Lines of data
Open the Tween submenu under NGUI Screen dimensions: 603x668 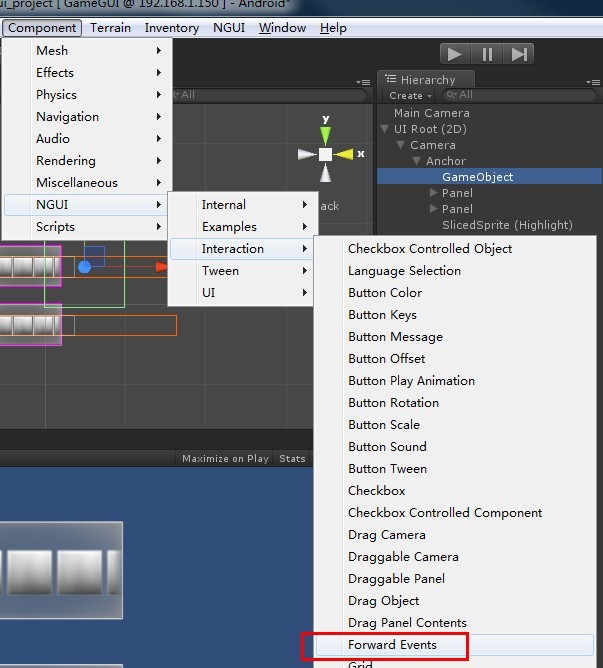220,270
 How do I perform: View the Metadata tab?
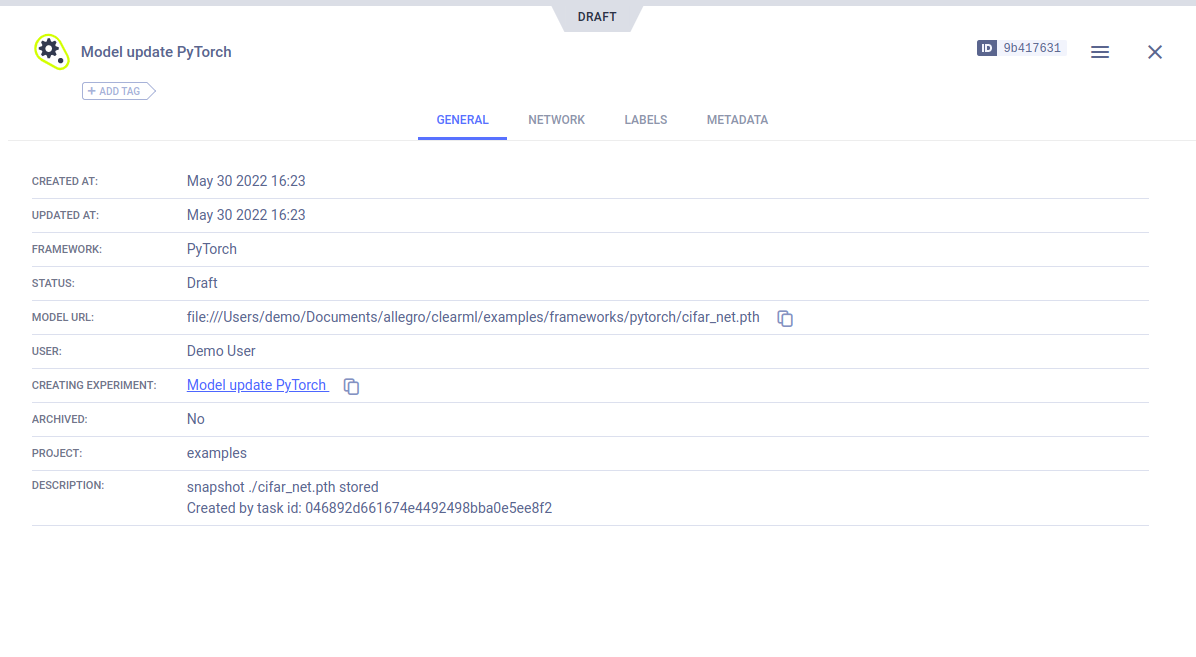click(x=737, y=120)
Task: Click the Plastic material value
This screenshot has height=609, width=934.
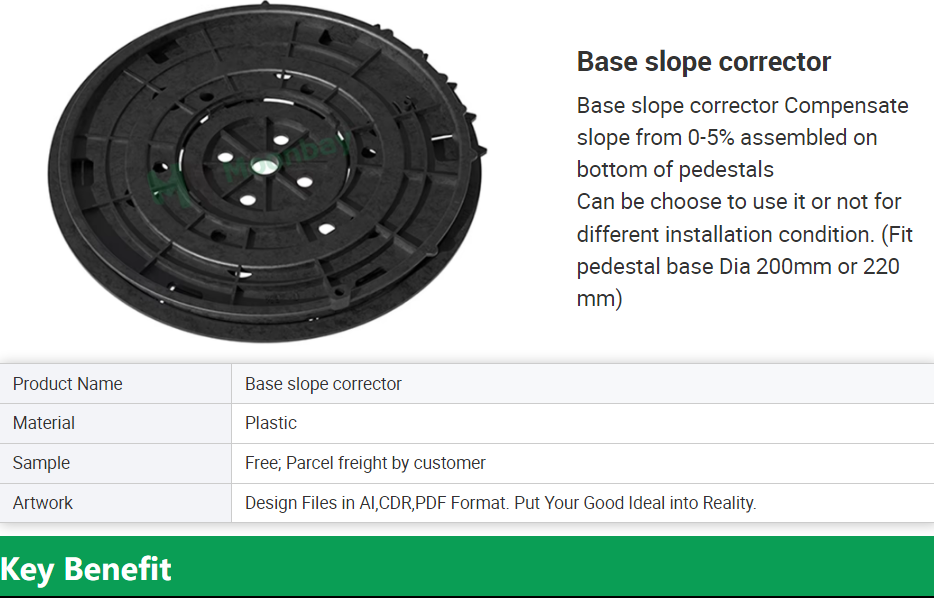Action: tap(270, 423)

YOUR OBJECTIVE =
Please copy out everything from the line containing "Task: Click the Plastic material value" down to the end of the records, with every answer coordinate shifted up by 119. Leave the pictures out of your copy.

ANSWER FOR THIS EXERCISE =
Task: Click the Plastic material value
This screenshot has height=609, width=934.
Action: tap(389, 542)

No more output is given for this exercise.